In a highly anticipated talk, Clive Brown described the Oxford Nanopore Technologies platform. Essentially, protein nanopores reside in a membrane that is not a lipid bilayer, sitting on an ASIC that can capture the change in current when the DNA passes through the pore with help of an enzyme that is not a polymerase. The change in current over time is converted to a 3-base call as multiple bases are sensed at the same time. A Markov model base caller is required to resolve the 64 possible states with a probabilistic path to derive individual bases. Clive reported that they had sequenced the PhiX genome as a single fragment with 96% accuracy. The main error mode was deletions with DNA wobble potentially being the major source of error. Residual errors may originate from spread of triplet currents so better pores will be needed (mutant pores, charge carriers). Base current also varies with modified base contributing to error. Clive mentioned that RNA can be read directly though a different enzyme will be required to drive the RNA through the pore. (My take: it will be challenging to not clog the pore with a RNA knot due to stable RNA tertiary structures). DNA modifications can be very sensitively detected, according to Clive, but no data was shown.  Clive mentioned that sequencing can be done without sample prep, as an example they used blood from a friends' rabbit and water from a drain (?) directly onto the membrane. Wonder how they address the challenges of keeping the buffer composition stable to get a predictable current profile on addition of the biological materials and also avoid clogging the protein nanopore or preventing the DNA- or RNA-protein pore-enzyme complex from being degraded. In addition to the GridION system described previously, Clive announced a new product, the MinION, a USB stick based disposable sequencer with preliminary specifications of 500 pores being able to sequence 150 bases per second. They also expect to have the first GridION system with 2000 pores with 250-300 bases per second from a node. A rack could hold up to 20 nodes. In response to a question on whether the USB would be compatible with a Mac or a PC, Clive stated that he is a Mac User.

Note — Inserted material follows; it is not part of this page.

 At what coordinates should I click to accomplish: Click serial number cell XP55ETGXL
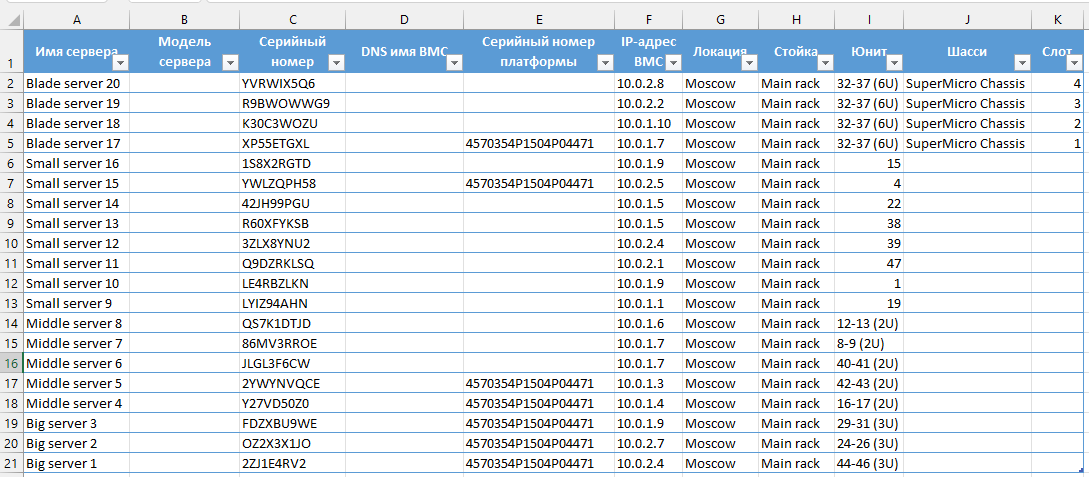(292, 143)
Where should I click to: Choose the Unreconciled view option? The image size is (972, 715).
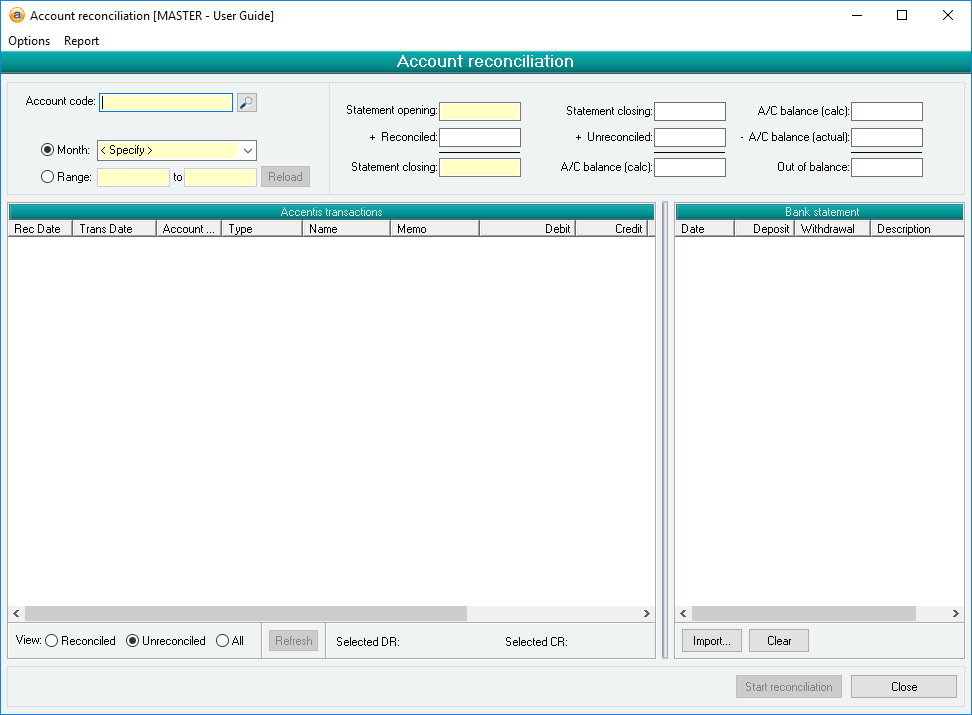[x=132, y=641]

Andy Watson from RainDance, provided more details about the oil-aqueous droplet system (1 B droplets per day) and its new application for digital PCR (on a new system). For the existing NGS amplicon prep system a primer design pipeline is available with > 800 designs done to date. A cancer hotspot panel with > 13,000 COSMICmutations across 42 genes is available for FFPE samples and has been validated on the MiSeq system and the Ion Torrent PGM.

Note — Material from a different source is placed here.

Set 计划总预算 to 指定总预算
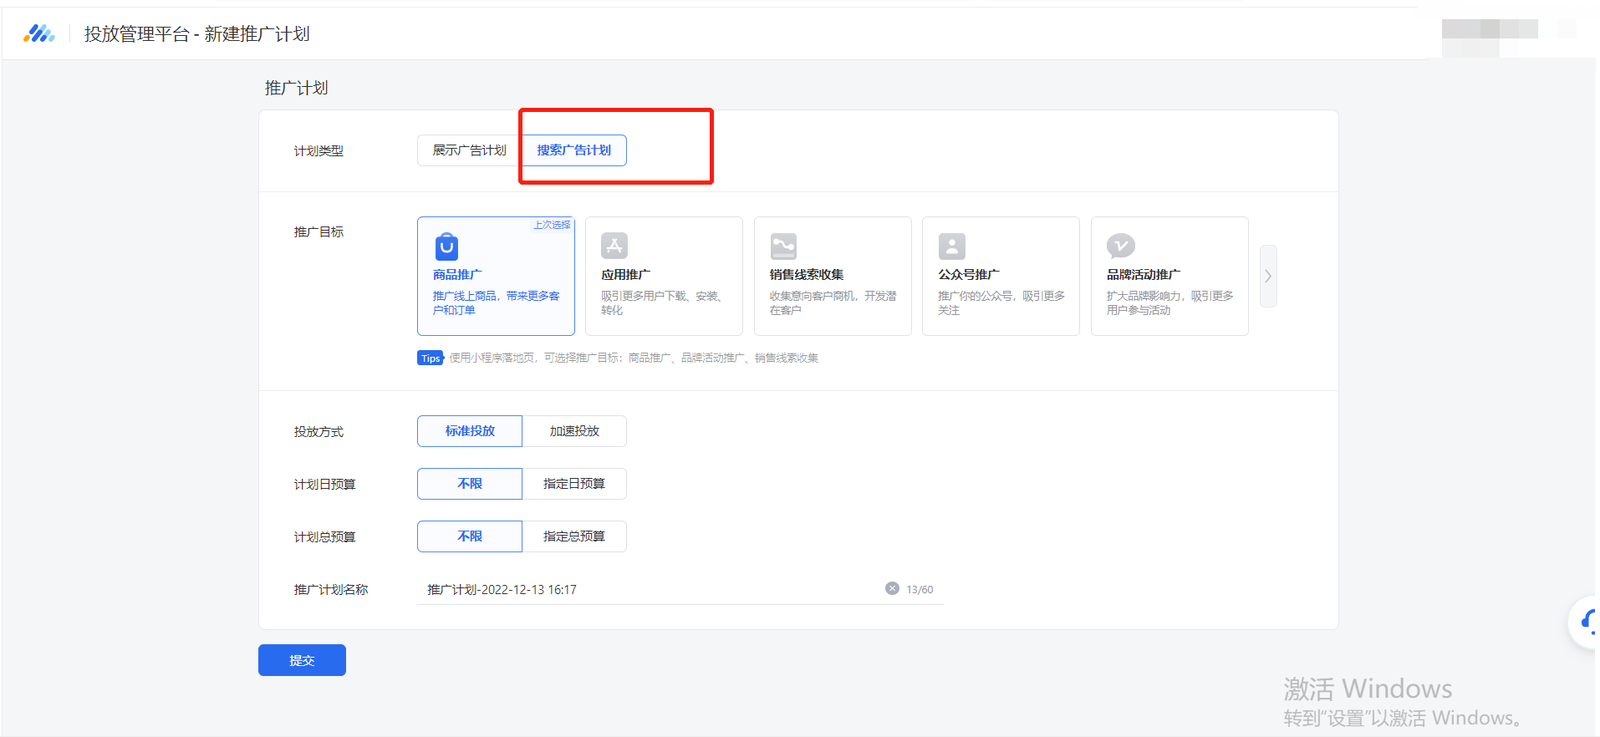 (x=574, y=537)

Elaine Mardis from Washington University talked about the NuGen Mondrian digital microfluidics system that is apparently as good as Sean McGrath, their sample prep maestro, at producing robust libraries for Illumina sequencing from vanishingly small amounts of DNA (5-10 ng).  Used human buffy coat DNA and Enterococcus feacalisDNA to prepare libraries from different kits that were then sequenced on the MiSeq. Data was comparable between Mondrian and other manual kits.

Well there were quite a few more talks in a very busy day which I will get to type in once I am back home. Still have time to check out a few more posters … before the evening sessions start.